(Saved entries)
┏━━

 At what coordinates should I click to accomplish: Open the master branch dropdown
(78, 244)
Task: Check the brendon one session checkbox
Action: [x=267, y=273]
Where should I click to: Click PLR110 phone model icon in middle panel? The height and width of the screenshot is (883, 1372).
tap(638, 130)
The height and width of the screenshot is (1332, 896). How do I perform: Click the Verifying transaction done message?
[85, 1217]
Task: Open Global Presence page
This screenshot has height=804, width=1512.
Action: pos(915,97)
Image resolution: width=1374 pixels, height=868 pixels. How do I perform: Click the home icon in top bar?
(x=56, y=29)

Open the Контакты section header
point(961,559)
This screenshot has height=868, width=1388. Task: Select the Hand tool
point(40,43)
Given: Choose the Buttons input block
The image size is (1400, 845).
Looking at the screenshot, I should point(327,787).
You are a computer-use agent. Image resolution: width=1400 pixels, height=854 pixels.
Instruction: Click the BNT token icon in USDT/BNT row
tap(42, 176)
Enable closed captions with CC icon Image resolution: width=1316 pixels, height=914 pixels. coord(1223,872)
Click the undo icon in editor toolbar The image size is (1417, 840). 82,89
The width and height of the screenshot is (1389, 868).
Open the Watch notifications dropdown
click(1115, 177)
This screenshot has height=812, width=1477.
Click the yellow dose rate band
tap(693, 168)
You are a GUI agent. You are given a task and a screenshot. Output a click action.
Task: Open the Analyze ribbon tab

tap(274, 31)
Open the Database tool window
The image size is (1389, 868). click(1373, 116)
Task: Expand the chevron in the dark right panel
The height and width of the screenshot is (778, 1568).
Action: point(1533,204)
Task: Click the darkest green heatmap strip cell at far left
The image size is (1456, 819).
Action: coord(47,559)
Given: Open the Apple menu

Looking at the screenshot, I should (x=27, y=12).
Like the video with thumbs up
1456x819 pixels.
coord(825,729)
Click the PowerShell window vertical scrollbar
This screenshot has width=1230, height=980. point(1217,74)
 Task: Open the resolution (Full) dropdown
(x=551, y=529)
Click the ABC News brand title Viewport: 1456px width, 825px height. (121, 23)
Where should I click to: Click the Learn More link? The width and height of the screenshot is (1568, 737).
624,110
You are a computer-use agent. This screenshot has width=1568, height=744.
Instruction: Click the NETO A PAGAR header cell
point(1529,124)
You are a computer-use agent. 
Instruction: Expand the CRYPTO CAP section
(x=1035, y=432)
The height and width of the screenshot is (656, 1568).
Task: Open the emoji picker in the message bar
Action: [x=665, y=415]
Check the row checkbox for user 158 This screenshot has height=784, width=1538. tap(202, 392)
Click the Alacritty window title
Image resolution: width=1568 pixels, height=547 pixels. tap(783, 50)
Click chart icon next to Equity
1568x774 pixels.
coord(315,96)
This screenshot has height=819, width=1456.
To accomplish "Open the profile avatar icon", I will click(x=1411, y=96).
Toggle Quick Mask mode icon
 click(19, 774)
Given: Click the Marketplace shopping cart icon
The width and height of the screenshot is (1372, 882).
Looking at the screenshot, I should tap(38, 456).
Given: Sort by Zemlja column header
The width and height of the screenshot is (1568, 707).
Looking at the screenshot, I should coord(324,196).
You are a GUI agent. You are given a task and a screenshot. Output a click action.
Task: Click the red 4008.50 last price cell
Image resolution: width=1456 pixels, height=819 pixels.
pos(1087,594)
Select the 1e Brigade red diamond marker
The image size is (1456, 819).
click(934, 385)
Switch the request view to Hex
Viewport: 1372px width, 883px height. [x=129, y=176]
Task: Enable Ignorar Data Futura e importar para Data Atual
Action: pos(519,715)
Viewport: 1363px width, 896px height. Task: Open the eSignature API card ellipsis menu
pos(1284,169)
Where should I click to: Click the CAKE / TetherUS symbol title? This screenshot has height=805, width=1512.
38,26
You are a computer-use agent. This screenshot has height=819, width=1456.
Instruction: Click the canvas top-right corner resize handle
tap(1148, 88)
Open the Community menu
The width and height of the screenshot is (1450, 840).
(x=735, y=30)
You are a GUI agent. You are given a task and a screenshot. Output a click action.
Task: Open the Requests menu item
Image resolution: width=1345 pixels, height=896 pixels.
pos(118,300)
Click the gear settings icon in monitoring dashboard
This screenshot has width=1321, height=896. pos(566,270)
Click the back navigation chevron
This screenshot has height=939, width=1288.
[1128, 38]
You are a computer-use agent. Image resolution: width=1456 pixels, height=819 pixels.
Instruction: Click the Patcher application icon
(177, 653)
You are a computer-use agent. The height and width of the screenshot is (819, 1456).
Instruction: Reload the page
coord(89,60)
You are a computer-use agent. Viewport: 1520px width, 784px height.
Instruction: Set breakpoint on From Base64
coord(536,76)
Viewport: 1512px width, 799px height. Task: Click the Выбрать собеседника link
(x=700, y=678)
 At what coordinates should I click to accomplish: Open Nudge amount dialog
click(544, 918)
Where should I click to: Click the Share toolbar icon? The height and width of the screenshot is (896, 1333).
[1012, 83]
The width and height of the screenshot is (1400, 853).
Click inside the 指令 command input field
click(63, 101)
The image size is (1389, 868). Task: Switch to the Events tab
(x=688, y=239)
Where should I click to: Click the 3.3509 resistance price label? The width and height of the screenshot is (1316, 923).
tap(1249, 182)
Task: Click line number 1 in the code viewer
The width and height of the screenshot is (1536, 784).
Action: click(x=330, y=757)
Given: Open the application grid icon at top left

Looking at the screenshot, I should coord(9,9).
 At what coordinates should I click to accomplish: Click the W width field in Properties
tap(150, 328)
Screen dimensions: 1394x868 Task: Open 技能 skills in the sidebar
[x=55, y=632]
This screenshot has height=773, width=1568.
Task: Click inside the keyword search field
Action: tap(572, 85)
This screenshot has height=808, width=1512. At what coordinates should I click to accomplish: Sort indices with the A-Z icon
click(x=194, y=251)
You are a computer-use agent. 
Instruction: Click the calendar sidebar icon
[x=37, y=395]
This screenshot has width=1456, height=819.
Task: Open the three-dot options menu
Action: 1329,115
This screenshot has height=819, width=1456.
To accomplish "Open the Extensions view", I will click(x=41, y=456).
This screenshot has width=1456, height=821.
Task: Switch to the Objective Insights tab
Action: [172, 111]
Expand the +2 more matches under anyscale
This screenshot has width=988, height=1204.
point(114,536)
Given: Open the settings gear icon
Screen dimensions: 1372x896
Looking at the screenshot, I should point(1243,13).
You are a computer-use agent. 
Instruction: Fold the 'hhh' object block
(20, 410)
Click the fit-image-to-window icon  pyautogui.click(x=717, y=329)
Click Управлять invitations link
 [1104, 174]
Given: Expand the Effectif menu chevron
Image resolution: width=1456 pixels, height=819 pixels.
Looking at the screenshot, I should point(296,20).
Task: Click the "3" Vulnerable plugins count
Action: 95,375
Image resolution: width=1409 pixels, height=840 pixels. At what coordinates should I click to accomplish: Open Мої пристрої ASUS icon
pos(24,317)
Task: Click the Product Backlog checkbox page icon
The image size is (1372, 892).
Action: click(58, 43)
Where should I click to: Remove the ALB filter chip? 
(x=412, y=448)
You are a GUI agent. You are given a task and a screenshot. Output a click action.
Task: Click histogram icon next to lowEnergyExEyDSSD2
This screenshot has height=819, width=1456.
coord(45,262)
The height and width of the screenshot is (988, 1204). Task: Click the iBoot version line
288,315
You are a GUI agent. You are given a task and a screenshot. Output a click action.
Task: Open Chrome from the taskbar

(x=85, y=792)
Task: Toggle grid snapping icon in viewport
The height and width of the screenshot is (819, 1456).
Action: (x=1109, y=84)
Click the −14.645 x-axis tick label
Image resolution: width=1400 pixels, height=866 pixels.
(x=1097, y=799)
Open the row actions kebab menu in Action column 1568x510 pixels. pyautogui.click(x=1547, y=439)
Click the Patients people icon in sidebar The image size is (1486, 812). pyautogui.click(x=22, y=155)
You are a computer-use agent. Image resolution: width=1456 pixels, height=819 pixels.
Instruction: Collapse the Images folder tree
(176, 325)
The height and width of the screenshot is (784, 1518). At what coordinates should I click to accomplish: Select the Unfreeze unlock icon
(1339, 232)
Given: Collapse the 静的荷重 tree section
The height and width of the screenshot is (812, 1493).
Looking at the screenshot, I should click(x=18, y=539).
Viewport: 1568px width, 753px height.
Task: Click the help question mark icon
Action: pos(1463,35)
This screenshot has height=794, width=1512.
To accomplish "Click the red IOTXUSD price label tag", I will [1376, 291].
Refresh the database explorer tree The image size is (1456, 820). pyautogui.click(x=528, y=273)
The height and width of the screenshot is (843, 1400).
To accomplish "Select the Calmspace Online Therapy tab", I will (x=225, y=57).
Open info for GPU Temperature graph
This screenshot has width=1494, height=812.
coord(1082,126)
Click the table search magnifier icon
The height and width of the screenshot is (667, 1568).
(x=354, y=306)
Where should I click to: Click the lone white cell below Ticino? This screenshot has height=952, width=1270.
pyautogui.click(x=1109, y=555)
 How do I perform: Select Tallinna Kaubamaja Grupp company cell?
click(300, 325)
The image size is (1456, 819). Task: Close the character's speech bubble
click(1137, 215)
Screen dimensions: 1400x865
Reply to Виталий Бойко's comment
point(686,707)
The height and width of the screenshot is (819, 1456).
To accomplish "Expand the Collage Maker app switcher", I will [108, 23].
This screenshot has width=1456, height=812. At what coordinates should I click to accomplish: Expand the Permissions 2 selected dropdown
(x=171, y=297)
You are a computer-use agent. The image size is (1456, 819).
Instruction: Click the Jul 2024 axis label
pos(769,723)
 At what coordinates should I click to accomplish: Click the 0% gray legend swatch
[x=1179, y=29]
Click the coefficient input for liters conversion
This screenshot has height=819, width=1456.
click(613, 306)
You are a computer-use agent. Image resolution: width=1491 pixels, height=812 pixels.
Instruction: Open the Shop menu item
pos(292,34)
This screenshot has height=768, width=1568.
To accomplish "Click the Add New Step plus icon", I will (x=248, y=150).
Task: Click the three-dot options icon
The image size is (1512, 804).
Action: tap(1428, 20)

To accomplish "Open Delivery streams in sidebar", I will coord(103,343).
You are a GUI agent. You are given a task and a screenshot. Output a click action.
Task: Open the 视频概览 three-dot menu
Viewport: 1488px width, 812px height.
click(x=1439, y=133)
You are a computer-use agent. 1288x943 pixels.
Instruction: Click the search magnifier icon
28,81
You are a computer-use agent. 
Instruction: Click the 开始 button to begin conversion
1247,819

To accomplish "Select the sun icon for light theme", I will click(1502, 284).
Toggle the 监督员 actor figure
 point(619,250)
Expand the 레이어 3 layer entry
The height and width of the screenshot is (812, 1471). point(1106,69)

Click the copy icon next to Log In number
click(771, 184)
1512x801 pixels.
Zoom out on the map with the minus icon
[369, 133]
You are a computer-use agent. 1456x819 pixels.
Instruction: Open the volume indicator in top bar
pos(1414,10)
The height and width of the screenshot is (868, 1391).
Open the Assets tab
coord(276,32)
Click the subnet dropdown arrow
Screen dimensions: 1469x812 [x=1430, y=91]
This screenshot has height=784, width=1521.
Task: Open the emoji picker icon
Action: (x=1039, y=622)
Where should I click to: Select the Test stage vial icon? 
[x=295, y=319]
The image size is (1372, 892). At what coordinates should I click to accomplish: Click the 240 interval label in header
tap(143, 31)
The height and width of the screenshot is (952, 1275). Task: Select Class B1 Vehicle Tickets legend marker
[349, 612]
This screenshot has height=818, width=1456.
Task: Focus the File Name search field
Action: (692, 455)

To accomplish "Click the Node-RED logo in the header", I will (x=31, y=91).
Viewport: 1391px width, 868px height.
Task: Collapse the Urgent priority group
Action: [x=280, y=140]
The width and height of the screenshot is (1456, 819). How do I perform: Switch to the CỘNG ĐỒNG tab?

┗━━

Using the entries above, repeat only the lines from the one containing "Given: Collapse the 静的荷重 tree section" through the one containing "The height and width of the screenshot is (843, 1400).", end lines included.

Given: Collapse the 静的荷重 tree section
The height and width of the screenshot is (812, 1493).
Looking at the screenshot, I should click(x=18, y=539).
Viewport: 1568px width, 753px height.
Task: Click the help question mark icon
Action: pos(1463,35)
This screenshot has height=794, width=1512.
To accomplish "Click the red IOTXUSD price label tag", I will [1376, 291].
Refresh the database explorer tree The image size is (1456, 820). pyautogui.click(x=528, y=273)
The height and width of the screenshot is (843, 1400).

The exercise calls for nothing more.